Your answer should be every line of the entries that has the string "Switch" in it.
── Exercise data ──
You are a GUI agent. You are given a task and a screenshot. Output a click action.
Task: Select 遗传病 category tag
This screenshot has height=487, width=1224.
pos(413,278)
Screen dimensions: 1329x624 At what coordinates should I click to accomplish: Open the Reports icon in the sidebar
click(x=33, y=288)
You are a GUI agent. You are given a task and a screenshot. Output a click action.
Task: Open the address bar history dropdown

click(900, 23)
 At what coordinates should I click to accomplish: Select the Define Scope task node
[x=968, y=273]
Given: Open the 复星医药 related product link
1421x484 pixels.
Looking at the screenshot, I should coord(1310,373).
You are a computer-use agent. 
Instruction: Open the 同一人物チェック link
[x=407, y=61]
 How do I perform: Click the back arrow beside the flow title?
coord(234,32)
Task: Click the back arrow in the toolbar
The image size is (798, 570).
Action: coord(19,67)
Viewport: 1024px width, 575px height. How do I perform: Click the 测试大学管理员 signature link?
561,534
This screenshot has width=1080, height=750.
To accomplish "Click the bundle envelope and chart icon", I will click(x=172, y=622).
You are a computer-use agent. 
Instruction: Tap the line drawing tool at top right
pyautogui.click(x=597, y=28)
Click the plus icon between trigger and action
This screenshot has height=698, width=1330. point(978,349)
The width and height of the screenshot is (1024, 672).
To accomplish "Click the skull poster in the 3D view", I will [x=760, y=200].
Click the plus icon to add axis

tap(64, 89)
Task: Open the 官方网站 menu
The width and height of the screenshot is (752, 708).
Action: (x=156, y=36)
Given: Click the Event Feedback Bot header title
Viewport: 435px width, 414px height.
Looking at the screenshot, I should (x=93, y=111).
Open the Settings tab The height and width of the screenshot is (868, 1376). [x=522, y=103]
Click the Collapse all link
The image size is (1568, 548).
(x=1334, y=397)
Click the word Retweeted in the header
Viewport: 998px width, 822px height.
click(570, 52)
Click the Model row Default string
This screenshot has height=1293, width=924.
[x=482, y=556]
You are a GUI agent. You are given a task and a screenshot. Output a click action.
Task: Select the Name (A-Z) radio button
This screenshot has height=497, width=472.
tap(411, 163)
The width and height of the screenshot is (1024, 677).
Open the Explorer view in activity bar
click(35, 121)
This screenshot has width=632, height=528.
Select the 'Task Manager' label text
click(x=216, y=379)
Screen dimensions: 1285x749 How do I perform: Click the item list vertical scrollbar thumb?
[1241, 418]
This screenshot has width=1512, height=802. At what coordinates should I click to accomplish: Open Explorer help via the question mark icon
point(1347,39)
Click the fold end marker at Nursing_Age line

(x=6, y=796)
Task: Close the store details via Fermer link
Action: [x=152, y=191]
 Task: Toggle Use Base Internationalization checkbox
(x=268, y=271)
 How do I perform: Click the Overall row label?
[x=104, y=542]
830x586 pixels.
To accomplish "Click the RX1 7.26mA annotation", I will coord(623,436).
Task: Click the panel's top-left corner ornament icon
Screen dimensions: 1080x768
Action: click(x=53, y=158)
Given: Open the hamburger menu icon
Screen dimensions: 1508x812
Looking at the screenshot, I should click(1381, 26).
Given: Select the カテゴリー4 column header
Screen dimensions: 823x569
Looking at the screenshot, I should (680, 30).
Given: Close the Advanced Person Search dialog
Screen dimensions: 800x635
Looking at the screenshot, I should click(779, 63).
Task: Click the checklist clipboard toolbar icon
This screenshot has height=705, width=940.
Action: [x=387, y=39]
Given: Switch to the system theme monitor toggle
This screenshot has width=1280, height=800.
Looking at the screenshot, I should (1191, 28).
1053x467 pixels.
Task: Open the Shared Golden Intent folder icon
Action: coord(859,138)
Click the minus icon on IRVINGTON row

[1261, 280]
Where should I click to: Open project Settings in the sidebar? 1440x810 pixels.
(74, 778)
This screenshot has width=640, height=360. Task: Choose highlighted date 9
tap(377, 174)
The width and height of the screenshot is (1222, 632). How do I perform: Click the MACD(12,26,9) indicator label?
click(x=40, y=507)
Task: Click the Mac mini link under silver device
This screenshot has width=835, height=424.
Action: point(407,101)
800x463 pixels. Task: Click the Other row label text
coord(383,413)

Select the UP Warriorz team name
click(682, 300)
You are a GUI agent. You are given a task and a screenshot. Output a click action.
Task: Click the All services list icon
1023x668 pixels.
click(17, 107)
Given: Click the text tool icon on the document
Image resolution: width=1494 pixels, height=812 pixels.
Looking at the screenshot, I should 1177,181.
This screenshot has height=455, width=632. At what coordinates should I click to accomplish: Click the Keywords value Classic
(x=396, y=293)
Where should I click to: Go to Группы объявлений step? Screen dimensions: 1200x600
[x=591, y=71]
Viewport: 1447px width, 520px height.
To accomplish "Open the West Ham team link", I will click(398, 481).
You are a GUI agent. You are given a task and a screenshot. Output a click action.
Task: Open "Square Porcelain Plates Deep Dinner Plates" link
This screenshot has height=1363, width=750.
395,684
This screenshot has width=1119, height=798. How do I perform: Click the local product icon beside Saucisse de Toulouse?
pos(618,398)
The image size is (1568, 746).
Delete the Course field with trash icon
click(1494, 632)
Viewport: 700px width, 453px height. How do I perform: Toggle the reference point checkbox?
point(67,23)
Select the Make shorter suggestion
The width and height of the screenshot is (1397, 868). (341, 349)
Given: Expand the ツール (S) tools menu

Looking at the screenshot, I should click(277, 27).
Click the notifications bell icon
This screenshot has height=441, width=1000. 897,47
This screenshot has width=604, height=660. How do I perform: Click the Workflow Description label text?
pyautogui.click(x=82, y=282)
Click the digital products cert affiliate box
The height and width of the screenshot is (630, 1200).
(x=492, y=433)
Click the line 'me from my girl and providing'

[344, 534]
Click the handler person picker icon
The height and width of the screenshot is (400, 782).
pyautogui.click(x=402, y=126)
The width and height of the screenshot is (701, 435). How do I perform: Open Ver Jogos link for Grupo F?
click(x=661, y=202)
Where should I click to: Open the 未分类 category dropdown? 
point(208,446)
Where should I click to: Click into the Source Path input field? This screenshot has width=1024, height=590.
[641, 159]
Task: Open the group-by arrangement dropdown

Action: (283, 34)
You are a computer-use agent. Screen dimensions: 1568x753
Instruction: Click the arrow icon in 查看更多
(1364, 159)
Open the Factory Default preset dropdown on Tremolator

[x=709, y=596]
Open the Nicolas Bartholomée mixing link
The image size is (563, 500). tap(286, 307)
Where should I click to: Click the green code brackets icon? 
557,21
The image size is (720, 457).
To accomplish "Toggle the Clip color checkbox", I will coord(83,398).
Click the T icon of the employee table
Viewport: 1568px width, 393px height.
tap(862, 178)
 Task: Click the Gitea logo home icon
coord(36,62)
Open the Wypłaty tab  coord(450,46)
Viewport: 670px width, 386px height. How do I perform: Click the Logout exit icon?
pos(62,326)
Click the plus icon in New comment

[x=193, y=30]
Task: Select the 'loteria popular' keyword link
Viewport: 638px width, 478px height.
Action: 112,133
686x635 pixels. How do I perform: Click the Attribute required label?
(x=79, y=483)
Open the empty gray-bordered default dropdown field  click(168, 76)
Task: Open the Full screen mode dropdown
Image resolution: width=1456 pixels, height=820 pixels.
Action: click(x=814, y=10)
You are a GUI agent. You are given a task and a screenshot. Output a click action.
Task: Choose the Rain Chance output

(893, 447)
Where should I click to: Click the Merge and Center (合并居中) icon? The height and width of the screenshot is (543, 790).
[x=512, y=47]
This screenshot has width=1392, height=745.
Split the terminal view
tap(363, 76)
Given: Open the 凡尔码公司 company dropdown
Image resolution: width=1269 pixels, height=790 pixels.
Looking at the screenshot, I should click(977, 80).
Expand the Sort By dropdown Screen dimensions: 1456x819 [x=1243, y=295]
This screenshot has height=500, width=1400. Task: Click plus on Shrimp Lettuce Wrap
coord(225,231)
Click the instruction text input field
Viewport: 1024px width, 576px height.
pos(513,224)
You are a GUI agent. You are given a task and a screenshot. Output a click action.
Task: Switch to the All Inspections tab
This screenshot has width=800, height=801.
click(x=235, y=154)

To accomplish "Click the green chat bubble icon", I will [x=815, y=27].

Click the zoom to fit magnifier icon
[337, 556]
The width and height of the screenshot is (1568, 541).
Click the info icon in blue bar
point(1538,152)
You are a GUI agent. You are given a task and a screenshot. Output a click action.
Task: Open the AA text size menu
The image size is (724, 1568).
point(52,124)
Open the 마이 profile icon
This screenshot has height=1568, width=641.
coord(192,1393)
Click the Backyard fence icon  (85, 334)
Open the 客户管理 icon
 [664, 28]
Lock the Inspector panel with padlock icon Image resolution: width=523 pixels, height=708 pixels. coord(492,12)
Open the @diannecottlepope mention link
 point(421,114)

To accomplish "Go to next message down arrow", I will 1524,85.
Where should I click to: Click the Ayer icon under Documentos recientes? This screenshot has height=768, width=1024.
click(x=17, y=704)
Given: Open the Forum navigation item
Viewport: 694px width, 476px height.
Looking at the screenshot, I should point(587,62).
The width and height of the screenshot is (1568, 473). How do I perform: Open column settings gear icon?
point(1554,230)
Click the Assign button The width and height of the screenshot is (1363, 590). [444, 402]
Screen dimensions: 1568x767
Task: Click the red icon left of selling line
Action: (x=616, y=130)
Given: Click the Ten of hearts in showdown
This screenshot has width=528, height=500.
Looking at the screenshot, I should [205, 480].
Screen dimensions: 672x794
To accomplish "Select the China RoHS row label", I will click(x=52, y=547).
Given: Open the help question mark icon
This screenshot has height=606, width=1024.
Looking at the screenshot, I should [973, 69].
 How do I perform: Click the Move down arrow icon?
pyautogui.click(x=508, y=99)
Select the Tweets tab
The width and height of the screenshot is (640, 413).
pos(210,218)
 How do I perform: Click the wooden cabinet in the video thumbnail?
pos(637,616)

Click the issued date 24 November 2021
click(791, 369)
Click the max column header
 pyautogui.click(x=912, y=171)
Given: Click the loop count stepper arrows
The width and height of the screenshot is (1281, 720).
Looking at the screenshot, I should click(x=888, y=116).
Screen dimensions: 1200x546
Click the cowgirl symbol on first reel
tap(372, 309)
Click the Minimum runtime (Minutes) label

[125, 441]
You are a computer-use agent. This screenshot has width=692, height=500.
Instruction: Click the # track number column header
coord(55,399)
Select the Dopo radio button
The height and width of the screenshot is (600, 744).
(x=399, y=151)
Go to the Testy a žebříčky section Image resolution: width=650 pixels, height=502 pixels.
───
_The completed task_:
Given: Switch to the system theme monitor toggle
Task: Switch to the All Inspections tab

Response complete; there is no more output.